Okay, this is to hold some people over while I'm trying to work on more chapters for "Esme's Wedding Day". I've got a bad case of writer's block with that story right now. Moving on, I hope that you enjoy this story! This is going to be the only chapter. While reading Breaking Dawn, I was very curious about the unseen reactions of Esme and Carlisle (mostly Esme) when they found out about Bella's pregnancy and what Edward wanted to do. So I wrote what I thought would happen between them.
"Pregnant? Bella's pregnant? How--? What--?" I continued to trail off. I could barely form a single sentence; I merely spouted words. I had to pull myself together. "Carlisle, how is any of this possible? She's a human!"
"Yeah, it's like inter-species mating!" Emmett managed to roar with laughter from the next room. But before I could scold him, Carlisle spoke.
"I have a theory, Esme. During my youth in England, I remember studying about this creature called an incubus. Essentially, it is a male demon that impregnates human females at night as they sleep. I believe that our venom works in a similar manner to this being; making it possible for women to bare our children."
I stared in disbelief. Could this really be happening? "What will happen to Bella? The child, what will it be like?"
"I'm not sure, Esme. I've never seen this occur before. Edward and Bella are on their way home and should be here soon. I'm going to have to examine her carefully."
"Oh." It was all I could muster up the strength to say. We stood there for just a few seconds, looking into the other's eyes. "Would you excuse me for a moment, dear?" I whispered as I then headed for the stairs. I was beginning to break, I could feel it. Rushing through the hallway, I tried to steady my breath. I found the familiar oak door that opened to the room that my husband and I shared; I traced the pattern that had grown to be a symbol of comfort for me.

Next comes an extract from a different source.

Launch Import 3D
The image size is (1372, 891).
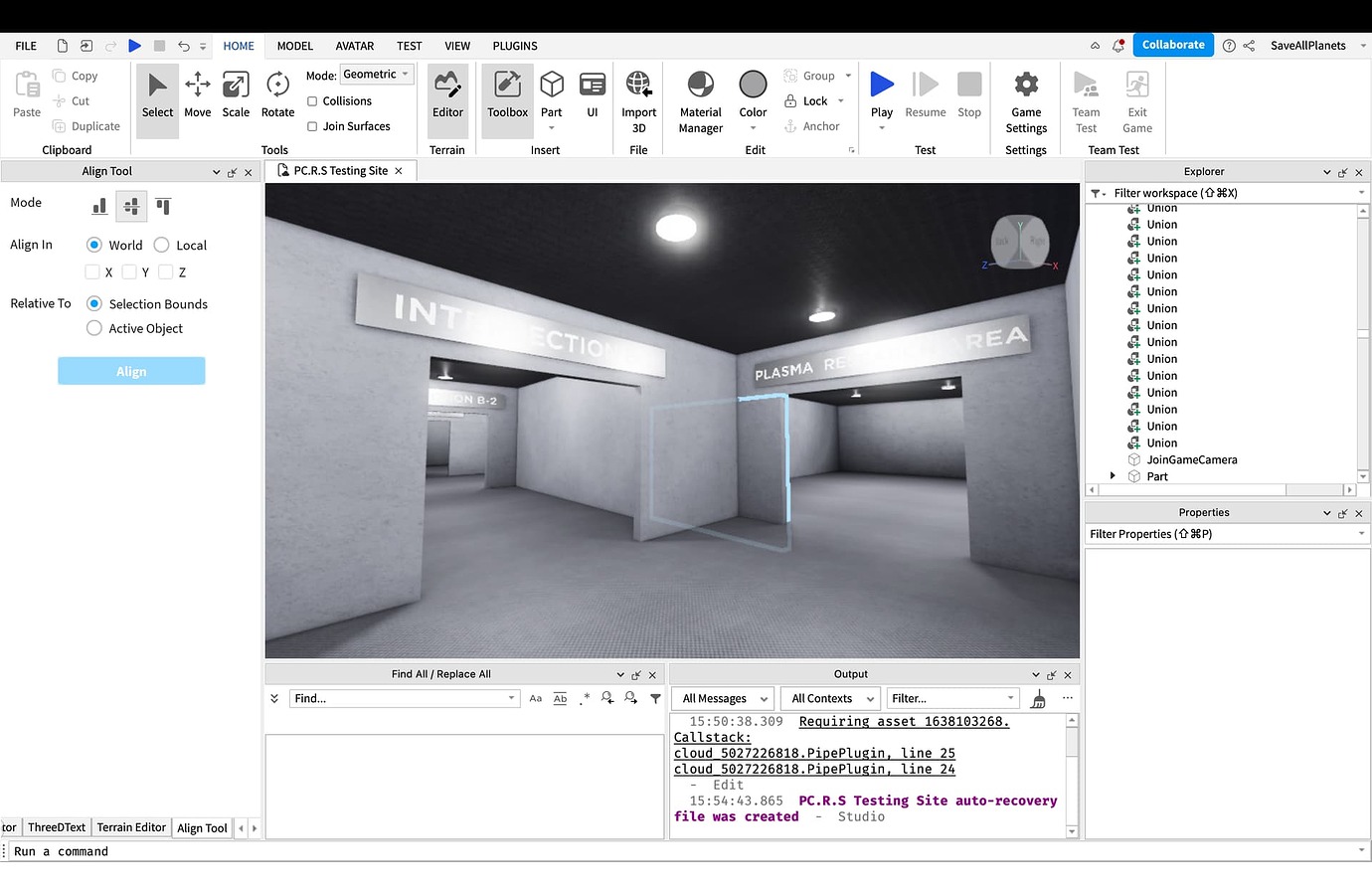(638, 94)
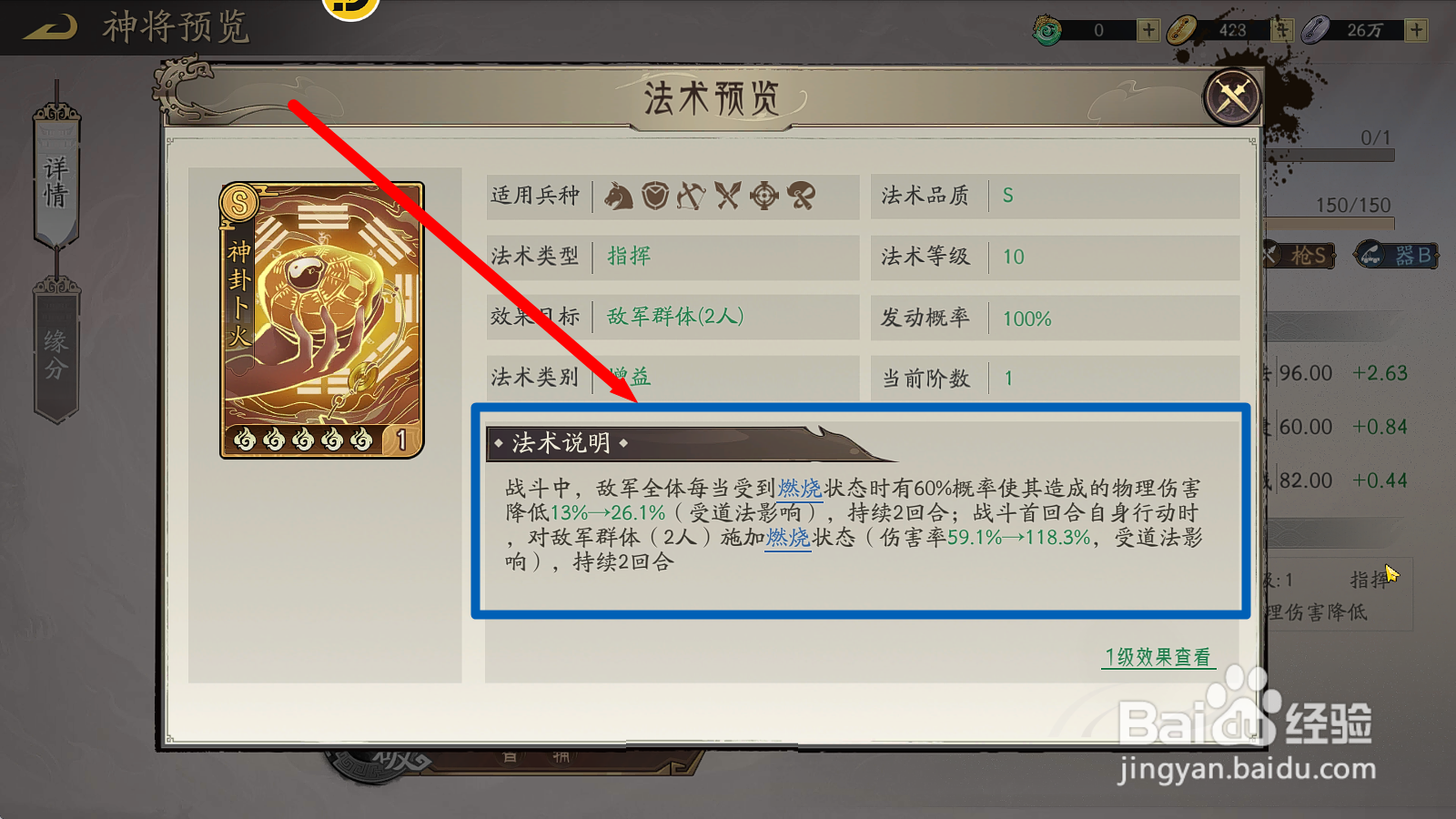
Task: Select the last troop type icon
Action: (x=802, y=196)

Pushing it open too easily, I entered my sanctuary. I made my way to the lavender spread on our bed and laid myself down. I allowed myself to indulge in the silky feel of the duvet between my fingers. I'd almost forgotten why I had needed to escape, but one can only push away their grief for so long.
Children; I had a beautiful child once. A glowing baby boy with rosy cheeks, big beautiful eyes, and a head that was born covered with rich brown curls. He was my cherub baby. So beautiful and so innocent. But because he was an angel, God needed him to be in Heaven, to give the other babies comfort.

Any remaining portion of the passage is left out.